Quel est le statut de l’auteur à l’ère de la production de ces objets « non standards », à la fois uniques et produits industriellement ? Quel est le statut de cet objet « imprimé » en 3D, tout à la fois objet du quotidien, objet technologique, œuvre d’art, objet de design, prototype d’architecture ? Comment expliquer sa généralisation à l’ère du numérique à tous les domaines de production ? Qualifiée de « technologie disruptive », l’impression 3D se diffuse depuis une quinzaine d’années à une large échelle à travers les plates-formes de logiciels « open source » et un développement dans l’industrie, de l’aéronautique aux biotechnologies. De l’échelle du micro (imprimer des cellules vivantes) à celle du macro (imprimer des architectures à l’échelle 1:1), du visible à l’infra-visible, la fabrication additive soulève des questions qui concernent autant le statut de l’œuvre que le monde de l’industrie et la recherche scientifique.

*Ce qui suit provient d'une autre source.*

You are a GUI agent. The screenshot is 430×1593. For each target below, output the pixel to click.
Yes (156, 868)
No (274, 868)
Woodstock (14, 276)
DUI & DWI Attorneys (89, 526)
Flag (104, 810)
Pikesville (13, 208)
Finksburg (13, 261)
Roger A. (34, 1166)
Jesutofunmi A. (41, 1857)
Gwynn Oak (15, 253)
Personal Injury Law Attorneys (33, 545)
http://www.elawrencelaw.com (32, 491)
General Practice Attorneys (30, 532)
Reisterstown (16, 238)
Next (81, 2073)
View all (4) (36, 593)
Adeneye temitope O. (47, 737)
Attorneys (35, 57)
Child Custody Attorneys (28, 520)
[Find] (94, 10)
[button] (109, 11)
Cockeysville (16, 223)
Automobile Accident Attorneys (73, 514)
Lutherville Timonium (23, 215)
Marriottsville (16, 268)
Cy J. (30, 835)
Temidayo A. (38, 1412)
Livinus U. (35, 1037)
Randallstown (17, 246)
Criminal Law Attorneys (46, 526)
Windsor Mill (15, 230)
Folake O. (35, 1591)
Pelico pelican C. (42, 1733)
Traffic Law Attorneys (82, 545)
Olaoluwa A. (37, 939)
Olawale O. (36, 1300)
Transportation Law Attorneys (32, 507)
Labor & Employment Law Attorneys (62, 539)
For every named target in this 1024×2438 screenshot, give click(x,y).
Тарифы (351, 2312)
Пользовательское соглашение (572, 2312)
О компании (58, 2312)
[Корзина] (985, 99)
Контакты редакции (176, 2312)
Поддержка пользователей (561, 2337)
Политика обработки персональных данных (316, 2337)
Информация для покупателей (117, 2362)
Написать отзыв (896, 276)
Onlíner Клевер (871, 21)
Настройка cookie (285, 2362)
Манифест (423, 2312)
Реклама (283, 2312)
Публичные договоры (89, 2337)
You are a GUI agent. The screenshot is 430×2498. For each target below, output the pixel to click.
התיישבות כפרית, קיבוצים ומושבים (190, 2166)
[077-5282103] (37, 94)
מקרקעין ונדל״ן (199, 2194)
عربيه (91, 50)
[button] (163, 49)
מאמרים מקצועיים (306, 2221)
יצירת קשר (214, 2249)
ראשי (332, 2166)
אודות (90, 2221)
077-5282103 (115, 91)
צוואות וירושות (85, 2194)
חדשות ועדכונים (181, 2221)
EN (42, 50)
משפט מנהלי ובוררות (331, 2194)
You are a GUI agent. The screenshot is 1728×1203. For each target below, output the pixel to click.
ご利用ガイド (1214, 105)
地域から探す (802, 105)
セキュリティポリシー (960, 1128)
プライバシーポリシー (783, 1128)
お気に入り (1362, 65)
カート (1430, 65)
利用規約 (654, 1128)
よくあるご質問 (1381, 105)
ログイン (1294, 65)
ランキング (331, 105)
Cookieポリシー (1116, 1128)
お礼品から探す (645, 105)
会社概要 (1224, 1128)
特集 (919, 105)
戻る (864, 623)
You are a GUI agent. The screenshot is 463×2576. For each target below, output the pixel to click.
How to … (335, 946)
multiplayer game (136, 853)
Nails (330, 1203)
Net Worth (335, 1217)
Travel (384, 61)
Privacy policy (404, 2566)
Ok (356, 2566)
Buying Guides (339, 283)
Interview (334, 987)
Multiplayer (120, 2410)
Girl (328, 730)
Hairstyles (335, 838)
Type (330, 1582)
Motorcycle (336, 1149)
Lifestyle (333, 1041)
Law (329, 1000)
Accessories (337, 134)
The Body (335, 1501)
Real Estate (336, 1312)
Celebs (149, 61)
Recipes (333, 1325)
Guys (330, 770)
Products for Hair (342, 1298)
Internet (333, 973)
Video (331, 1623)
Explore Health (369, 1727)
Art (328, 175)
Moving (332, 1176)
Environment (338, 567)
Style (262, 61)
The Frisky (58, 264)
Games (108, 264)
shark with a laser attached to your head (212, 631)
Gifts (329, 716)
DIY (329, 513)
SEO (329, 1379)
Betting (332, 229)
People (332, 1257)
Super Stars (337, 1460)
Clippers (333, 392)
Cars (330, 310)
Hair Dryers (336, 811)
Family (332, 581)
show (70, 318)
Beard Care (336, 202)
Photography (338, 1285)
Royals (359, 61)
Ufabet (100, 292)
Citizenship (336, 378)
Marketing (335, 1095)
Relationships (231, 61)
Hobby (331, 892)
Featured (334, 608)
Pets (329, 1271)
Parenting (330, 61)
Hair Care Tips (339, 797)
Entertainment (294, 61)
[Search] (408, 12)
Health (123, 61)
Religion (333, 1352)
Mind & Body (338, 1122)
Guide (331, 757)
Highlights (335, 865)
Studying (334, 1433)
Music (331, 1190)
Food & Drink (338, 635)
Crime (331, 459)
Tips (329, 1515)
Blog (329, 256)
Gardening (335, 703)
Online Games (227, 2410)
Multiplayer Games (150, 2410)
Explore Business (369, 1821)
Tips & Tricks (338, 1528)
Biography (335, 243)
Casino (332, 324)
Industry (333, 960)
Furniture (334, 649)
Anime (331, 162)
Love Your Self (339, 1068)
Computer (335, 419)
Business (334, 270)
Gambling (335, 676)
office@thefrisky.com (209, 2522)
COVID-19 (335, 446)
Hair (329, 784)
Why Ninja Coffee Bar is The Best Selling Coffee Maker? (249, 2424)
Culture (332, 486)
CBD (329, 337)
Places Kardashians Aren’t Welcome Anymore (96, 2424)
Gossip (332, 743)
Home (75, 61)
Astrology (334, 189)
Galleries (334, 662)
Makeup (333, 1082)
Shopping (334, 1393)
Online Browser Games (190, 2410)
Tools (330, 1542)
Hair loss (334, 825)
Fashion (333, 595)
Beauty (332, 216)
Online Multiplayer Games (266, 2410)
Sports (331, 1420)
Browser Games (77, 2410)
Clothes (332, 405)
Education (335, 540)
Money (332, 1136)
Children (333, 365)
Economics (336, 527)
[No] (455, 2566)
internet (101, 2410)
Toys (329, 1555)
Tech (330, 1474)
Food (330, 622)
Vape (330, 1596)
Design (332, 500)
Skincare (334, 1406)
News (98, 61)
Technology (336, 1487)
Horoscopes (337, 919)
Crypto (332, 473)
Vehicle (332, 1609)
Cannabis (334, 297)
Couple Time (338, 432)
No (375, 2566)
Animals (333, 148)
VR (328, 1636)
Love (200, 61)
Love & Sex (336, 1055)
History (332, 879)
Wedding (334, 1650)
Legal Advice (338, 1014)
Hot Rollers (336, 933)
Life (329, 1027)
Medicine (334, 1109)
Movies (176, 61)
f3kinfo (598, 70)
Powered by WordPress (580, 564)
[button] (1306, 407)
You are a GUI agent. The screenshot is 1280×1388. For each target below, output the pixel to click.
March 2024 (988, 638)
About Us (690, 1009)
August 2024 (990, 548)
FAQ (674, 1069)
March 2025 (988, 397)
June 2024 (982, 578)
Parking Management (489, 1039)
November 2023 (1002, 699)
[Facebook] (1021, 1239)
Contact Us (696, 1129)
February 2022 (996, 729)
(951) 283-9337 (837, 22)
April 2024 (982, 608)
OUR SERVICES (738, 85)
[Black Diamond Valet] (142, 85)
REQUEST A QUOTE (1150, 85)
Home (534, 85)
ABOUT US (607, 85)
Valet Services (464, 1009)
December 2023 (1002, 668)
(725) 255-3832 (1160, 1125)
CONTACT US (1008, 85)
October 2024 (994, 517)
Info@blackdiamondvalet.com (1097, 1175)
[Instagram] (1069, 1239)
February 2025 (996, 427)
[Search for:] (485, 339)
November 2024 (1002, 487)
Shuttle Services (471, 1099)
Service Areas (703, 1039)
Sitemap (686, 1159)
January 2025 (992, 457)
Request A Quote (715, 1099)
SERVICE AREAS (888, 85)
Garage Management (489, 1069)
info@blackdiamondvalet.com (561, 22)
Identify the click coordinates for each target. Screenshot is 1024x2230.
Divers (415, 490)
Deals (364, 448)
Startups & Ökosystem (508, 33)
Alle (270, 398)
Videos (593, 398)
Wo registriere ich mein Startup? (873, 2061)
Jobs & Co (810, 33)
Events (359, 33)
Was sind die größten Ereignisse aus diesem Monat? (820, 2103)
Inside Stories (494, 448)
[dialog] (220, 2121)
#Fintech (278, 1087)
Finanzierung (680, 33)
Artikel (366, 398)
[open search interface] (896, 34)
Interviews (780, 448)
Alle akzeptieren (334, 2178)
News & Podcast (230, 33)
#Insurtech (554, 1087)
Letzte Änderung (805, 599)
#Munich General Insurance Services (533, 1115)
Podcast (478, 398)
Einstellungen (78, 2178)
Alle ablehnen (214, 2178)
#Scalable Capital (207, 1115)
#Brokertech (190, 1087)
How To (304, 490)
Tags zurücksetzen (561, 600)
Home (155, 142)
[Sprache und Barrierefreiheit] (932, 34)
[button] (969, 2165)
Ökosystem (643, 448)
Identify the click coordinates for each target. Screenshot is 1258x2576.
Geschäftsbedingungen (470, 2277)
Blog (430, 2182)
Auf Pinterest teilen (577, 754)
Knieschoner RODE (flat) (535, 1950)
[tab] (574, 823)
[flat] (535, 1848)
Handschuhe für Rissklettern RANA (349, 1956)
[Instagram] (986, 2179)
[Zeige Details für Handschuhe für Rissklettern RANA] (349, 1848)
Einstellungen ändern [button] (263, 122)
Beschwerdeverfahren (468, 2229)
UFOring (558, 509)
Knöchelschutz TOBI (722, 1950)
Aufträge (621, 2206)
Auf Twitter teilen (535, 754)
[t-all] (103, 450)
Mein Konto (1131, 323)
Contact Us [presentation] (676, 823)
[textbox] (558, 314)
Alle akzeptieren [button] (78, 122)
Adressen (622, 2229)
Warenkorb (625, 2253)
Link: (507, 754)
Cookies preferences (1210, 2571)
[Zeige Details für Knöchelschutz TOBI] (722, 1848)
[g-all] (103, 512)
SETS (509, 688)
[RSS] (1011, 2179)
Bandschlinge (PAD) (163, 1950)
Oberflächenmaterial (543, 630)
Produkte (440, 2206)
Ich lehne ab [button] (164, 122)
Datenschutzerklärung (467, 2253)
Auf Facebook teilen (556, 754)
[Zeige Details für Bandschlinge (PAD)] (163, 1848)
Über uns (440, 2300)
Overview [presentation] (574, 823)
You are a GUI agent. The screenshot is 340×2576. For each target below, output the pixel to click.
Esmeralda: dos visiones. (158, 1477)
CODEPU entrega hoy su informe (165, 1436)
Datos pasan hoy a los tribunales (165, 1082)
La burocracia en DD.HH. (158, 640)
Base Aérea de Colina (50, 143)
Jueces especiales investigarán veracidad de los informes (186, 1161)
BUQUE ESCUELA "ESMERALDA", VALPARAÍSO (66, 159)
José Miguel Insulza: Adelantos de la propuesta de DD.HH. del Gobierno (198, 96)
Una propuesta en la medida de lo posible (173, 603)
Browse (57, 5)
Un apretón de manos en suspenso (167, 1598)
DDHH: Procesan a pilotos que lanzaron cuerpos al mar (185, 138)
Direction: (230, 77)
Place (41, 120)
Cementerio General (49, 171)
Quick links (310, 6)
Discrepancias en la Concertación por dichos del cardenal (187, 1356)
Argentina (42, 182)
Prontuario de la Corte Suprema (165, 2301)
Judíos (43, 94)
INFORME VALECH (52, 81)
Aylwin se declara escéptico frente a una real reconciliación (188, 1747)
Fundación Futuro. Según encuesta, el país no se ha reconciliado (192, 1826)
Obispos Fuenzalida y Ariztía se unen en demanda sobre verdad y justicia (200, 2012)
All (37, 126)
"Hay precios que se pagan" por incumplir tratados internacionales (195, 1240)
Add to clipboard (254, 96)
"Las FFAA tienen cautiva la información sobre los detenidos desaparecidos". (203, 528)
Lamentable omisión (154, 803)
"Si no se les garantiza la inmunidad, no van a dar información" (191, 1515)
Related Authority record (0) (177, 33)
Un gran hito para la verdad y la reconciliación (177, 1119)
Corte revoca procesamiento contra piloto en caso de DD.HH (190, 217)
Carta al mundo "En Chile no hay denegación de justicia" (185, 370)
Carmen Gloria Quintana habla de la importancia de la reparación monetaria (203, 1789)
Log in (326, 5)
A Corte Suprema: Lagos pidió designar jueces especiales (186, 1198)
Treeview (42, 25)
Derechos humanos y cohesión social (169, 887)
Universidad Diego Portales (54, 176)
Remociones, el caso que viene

Les modes de représentation à l’ère du numérique sont au cœur de démarches artistiques qui interrogent le statut de l’image, les frontières entre physique et virtuel. Achraf Touloub questionne la circulation des images numériques en les transférant dans les trois dimensions. Les bustes en impression 3D de Jon Rafman renvoient aux archétypes du passé comme à l’hypertechnologie. Les artefacts de Morehshin Allahyari réactivent la mémoire de monuments historiques détruits par la guerre en Syrie, utilisant l’impression 3D comme un outil de réparation de l’histoire. La notion de temporalité de l’objet est également problématisée par le designer Dov Ganchrow à travers ses silex taillés aux coques imprimées en 3D. Une même démarche spéculative est à l’œuvre dans les « objets dysfonctionnels » de Matthew Plummer-Fernandez ou dans les « objets hackés » de Jesse Howard.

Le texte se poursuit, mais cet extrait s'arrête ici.